This study design has serious limitations for the investigation of cohort differences in BMI trajectories (and therefore also for the investigation of cohort differences in the associations of socio-economic position with BMI trajectory). Looking at Figure 1 - how, for example, can you calculate cohort differences in BMI at age 45 years when only cohort 2 had data at that age? How, in fact, can you make any cohort comparison of trajectories at ages when only one cohort had data? The mixed effects model used in the present paper will provide estimates, but these are based on trajectories fitted beyond the age range of the data (for at least one cohort). The only ages were cohort differences could have reliably been estimated are those were there is overlap (e.g., difference in BMI at age 35 years between cohort 1 and cohort 2), and this could have been done with cross-sectional analyses.

Failure to consider the limitations of the data has led to potentially misleading interpretation of the results, such as "adiposity increased most quickly with age in the youngest cohort". This is expected given that cohort 1 was of an age where BMI is known to increase more rapidly than later in life. The design of the study makes it impossible to disentangle age and cohort effects (except at overlapping ages).
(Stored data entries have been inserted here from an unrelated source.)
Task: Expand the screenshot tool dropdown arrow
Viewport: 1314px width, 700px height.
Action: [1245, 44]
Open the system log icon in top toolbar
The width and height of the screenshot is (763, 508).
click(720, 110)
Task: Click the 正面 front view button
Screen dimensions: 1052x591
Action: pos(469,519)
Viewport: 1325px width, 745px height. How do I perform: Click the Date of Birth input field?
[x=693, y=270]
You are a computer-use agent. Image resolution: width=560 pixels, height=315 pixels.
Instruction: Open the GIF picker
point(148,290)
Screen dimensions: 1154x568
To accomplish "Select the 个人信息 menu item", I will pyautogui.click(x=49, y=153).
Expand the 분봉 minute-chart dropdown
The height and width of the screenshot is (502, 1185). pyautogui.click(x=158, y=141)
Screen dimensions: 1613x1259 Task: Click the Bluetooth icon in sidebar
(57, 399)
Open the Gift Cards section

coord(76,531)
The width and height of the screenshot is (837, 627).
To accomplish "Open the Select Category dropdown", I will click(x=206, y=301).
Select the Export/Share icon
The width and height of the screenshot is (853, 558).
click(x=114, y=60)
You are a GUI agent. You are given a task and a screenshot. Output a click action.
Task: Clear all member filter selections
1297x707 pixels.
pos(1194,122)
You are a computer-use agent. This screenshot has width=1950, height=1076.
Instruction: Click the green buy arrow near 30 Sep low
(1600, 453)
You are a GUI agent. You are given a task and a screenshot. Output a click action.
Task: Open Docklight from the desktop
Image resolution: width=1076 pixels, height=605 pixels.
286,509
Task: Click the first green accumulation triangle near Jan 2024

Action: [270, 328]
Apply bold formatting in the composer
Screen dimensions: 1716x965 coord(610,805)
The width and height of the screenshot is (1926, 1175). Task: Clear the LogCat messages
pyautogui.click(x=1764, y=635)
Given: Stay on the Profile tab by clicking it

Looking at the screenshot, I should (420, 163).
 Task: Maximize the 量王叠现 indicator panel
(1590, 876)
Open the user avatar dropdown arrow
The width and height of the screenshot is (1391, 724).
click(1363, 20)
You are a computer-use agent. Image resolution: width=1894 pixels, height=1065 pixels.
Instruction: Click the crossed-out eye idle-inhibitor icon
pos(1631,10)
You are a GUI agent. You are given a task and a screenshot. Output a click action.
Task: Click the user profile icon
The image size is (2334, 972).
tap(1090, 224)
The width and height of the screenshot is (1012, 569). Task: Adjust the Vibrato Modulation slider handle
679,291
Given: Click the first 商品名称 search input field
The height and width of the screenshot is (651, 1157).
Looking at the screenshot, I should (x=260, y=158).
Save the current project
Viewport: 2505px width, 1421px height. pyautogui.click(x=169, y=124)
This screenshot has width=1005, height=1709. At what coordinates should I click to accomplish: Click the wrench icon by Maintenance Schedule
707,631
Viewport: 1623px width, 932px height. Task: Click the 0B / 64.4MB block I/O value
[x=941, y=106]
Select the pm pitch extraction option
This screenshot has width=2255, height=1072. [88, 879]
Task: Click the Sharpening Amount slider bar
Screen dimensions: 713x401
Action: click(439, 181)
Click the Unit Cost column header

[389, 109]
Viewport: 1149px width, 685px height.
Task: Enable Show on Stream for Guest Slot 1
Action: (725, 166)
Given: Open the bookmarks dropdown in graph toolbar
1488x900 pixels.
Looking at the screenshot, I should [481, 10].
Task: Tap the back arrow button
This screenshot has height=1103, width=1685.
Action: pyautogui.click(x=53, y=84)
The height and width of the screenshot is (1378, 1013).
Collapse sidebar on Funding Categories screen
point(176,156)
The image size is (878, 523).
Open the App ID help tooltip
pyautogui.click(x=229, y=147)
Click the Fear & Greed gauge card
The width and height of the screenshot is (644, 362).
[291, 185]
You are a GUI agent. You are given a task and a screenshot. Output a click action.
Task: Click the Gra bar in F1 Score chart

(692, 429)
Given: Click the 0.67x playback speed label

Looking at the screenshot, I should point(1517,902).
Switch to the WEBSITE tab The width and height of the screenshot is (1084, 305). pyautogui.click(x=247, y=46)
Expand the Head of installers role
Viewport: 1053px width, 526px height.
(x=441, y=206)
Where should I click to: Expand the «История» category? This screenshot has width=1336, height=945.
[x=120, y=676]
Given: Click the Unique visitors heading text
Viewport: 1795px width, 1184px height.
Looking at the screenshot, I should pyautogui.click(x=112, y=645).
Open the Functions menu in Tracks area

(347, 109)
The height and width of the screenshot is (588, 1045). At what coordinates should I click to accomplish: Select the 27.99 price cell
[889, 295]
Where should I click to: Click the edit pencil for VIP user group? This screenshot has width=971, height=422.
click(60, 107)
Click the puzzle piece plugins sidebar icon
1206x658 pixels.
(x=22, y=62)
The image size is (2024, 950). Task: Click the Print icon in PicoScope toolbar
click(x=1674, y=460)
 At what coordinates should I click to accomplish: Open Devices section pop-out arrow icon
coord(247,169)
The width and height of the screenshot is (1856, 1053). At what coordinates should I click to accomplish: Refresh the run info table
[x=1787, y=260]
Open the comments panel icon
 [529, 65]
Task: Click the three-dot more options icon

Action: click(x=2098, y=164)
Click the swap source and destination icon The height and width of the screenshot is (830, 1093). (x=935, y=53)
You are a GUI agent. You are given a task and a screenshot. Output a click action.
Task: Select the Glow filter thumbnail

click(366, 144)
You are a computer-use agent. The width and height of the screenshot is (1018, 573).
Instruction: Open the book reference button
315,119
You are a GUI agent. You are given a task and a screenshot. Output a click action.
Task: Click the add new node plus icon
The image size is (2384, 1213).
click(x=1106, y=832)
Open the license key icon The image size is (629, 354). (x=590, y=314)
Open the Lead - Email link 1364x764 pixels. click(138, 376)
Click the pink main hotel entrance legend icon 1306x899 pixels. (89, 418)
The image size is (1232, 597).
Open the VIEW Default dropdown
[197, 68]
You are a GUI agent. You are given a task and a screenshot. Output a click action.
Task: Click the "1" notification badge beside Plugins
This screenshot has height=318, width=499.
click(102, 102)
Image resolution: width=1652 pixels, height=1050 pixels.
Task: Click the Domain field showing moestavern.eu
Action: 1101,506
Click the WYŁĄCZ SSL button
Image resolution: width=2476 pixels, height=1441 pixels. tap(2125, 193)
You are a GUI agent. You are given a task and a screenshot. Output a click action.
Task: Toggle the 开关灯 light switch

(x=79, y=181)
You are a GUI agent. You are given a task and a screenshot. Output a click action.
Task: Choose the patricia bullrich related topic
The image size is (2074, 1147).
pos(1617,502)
For example, is BMI at baseline greater in cohort 3 than in cohort 1 because they are different cohorts (exposed to different environments) or because they are different ages? The difference will, of course, be due to a combination of age and cohort effects, plus any possible period effect.

Cross-cohort comparisons of trajectories are a powerful strategy, but in nearly all instances they require the trajectories for each cohort to span the same or similar age range.

Conflict of Interest:

None declared